En aquella ocasión se presentaron algunos a contar a Jesús lo de los galileos,


cuya sangre vertió Pilato con la de los sacrificios que ofrecían. Jesús les
contestó: “¿Pensáis que esos galileos eran más pecadores que los demás
galileos, porque acabaron así? Os digo que no, y si no os convertís, todos
pereceréis del mismo modo. Y aquellos dieciocho que murieron aplastados por
la torre de Siloé, ¿pensáis que eran más culpables que los demás habitantes
de Jerusalén? Os digo que no. Y si no os convertís, todos pereceréis de la
misma manera”. Y les dijo esta parábola: “Uno tenía una higuera plantada en
su viña y fue a buscar fruto en esta higuera, y no lo encontró. Entonces dijo
al viñador: «Ya ves, tres años llevo viniendo a buscar fruto en esta higuera y
no lo encuentro. Córtala. ¿Para qué va a ocupar terreno en balde?». Pero el
viñador contestó: «Señor, déjala todavía este año: yo cavaré alrededor y le
echaré estiércol, a ver si da fruto.
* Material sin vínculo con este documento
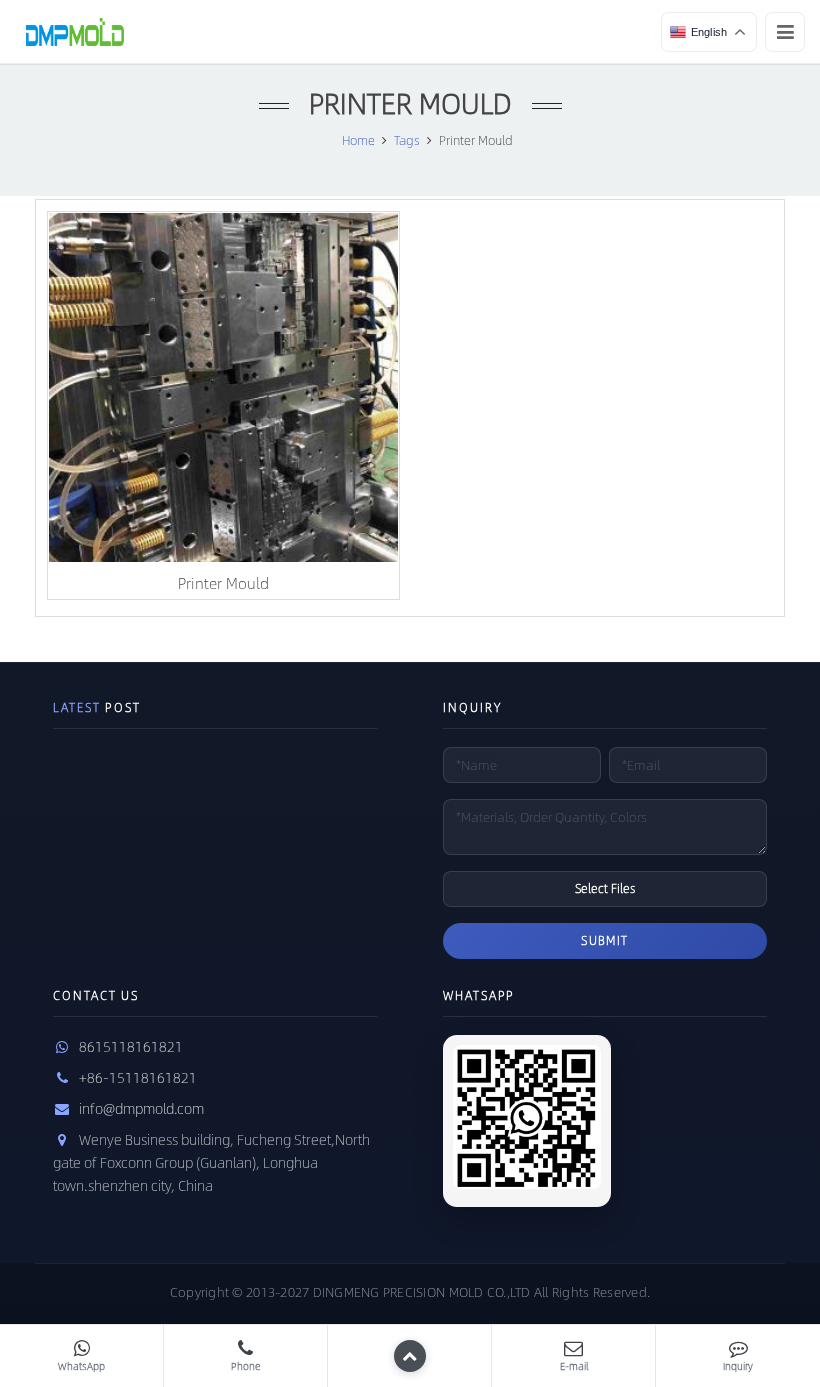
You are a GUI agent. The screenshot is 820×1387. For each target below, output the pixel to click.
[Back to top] (410, 1356)
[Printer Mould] (223, 387)
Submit (605, 940)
Si no, el año que viene la cortarás»”.

EL FRUTO NACE DE LA COMPRENSIÓN

El relato encierra un doble mensaje: por un lado, desvincula el


dolor, en cualquiera de sus formas, del pecado, desmontando así una
creencia arraigada, según la cual, toda desgracia era vista como
consecuencia de algún tipo de desorden moral y, en ese sentido, como
castigo divino; por otro, pone de relieve la insistencia en “dar fruto”.

La parábola puede leerse en clave cristológica, y reflejaría una


creencia fundamental de aquellos primeros grupos: Jesús es quien
cuida y alimenta a la comunidad para que pueda dar fruto.

Sin duda, como nos sucede a todos los humanos, los discípulos
debían observar que sus comportamientos distaban mucho de ser
coherentes con lo que decían creer. Y era esa constatación la que les
llevaba a apelar a la paciencia divina y a Jesús como fuerza de
transformación.

Ha sido habitual asociar el “dar fruto” a la voluntad, cayendo


con frecuencia en un voluntarismo tan exigente como estéril. Porque,
si bien es importante educarla y ejercitarla, la voluntad no funciona –
o funciona mal– cuando se desliga de la comprensión.

Eso explica por qué el moralismo ha conseguido efectos


contrarios a los deseados: no ha hecho “mejores personas”, sino
personas más rígidas, resentidas y con frecuencia más orgullosas.
El intento de “ser mejor” suele encerrar peligros graves, porque
cuanto más se lucha contra algo, más se refuerza; más que “mejorar”,
puede producir neurosis; y en lugar de desapropiarse del ego, este sale
fortalecido. Se trata, por tanto, de un círculo vicioso peligroso, que
puede llevar a la persona a tocar fondo.

Paradójicamente, el “dar fruto” viene de la mano de la aceptación


y de la comprensión: ambas actitudes hacen que la persona puede
vivirse alineada con lo real y, desde la conexión con el Fondo que
constituye nuestra identidad última, fluir y ser cauce a través de la cual
la Vida se expresa en todo momento.

El “fruto” –el cambio– es entonces posible porque, gracias a la


aceptación y a la comprensión, mi centro se desplaza del “yo” que creía
ser a la Vida o Presencia consciente que realmente soy. Tal
desplazamiento constituye la mayor y más radical transformación que
podemos vivir.

¿Desde dónde actúo? ¿Desde la exigencia o desde la aceptación?